If the government thinks there should be more browsers, (or mobile os's) they should tax the existing ones and pay folks to improve the open source alternatives.
You _should_ outlaw behavior that creates monopolies, like predatory pricing etc
The result is higher prices for consumers and taxpayer money flowing into zombie companies that just happen be in regions where the party in power needs votes.
The deficiency in the market is that laws exist that allow market concentration. Should we tax them to fund regulatory reform?
> If the government thinks there should be more browsers, (or mobile os's) they should tax the existing ones and pay folks to improve the open source alternatives.
Let's review the problem with Chrome.
Chromium is open source. Chrome is Chromium with some corporate misfeatures like DRM, but is also the thing with an advertising budget. Nobody notices that their browser quietly supports DRM, except that then more sites use it, and then open source browsers on open hardware cease to be viable because if you try to use it, it doesn't support the DRM, and then no matter how much better it is people won't use it because half the internet is broken.

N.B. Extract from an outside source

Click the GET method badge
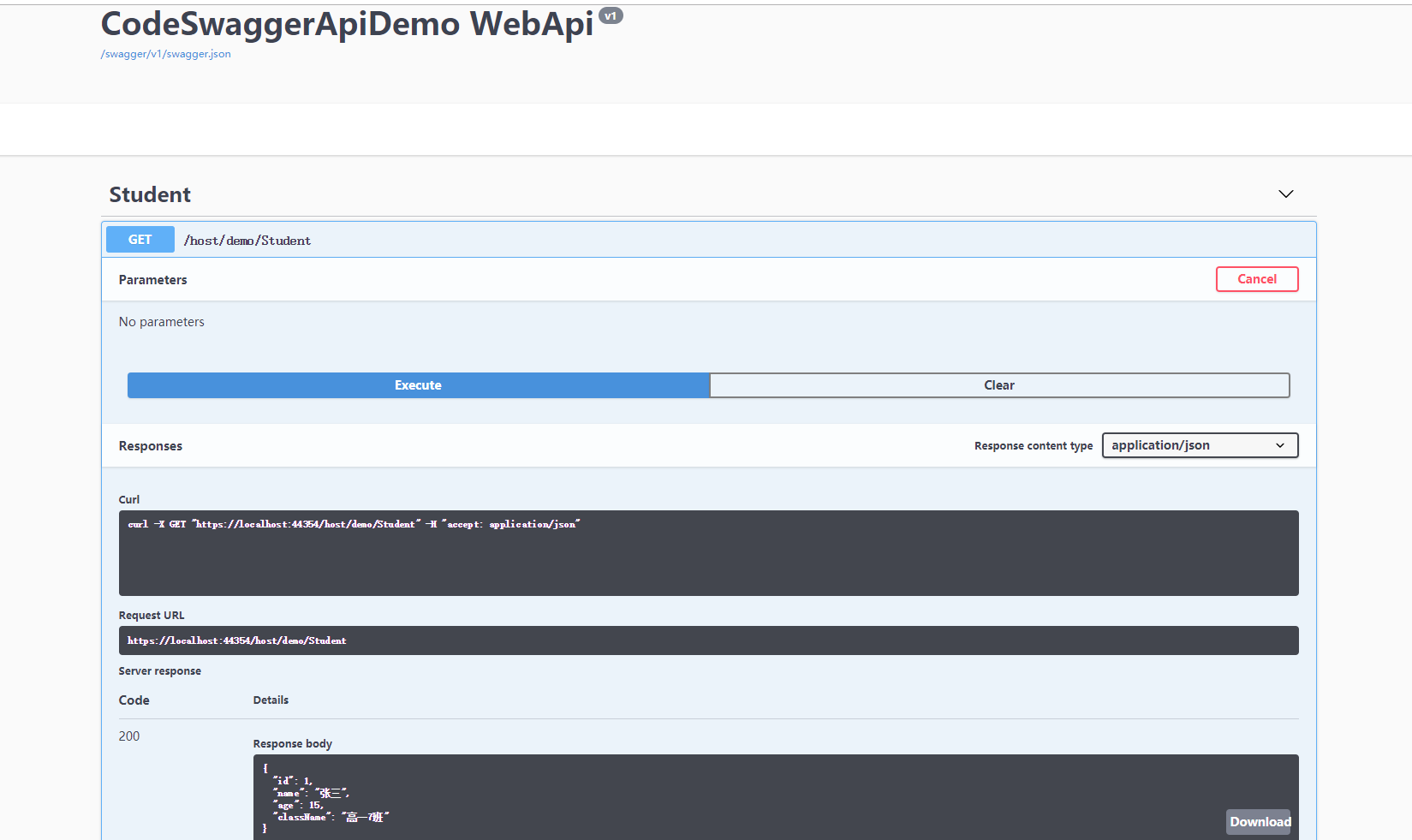Screen dimensions: 1412x840 pyautogui.click(x=139, y=239)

If you made Chromium better, Google would just keep making Chrome based on Chromium and then Chrome would have all the improvements you made to Chromium and you've solved nothing. If you made a different open source browser under a license that didn't allow them to do that then they still have billions of dollars so if you do anything better then they can just add the same feature to Chrome. At which point people still don't use your thing because they want to watch Netflix, and Netflix continues to require windvine because the Judas browsers have the most market share so devices that support DRM are common and demanding it doesn't bankrupt them.

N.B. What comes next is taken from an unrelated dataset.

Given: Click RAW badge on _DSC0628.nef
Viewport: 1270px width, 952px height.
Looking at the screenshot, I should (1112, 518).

Or, you could fix the law that allows DRM to be used as a fig leaf for the true motivation of vendor lock-in and simply create an explicit adversarial interoperability exception to DMCA 1201, not only as a defense but as an affirmative right. Then the open source browser can legally break the DRM in order to implement an ad blocker and create a feature that Google won't put in Chrome, without giving Chrome any abilities the open alternative doesn't, allowing the alternative to gain market share.

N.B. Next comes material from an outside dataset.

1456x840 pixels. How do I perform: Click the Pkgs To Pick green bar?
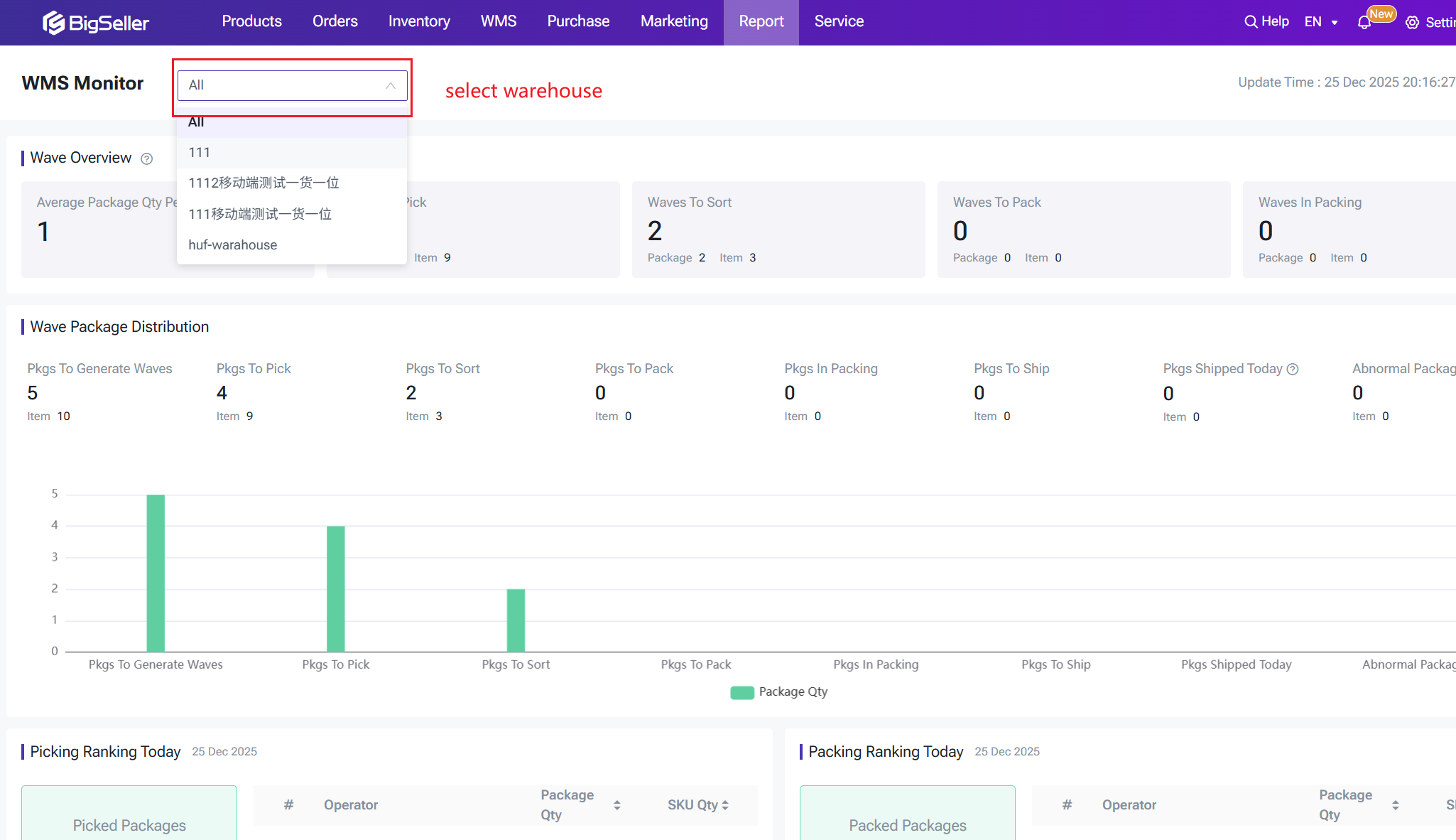coord(335,588)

> You _should_ outlaw behavior that creates monopolies, like predatory pricing etc
Predatory pricing isn't a cause of monopolies, it's a consequence. If it's happening, the last thing you want to do is ban it, because it's a red flag that tells you the market is broken and you need to fix it. If you leave the market broken, a company with enough market power to charge excessive margins has enough market power to screw the customer in a hundred other ways, and trying to ban every possible abuse of market power is a million times harder than smashing up monopolies.
The _cause_ of monopolies are successful businesses. I don't have a problem with successful businesses. I also don't have a problem with monopolies per se. If I invent some cool thing and I'm the only person in the world doing it, I have a monopoly - good for me. If I can deliver a product better than everybody else, and everybody else chooses to not compete with me any more, also good for me.
The crime is when you use your power "unfairly" to drive others out of business. (So that you can create or maintain a monopoly). Predatory pricing or agreements that restrict who can use your product, or what others can do.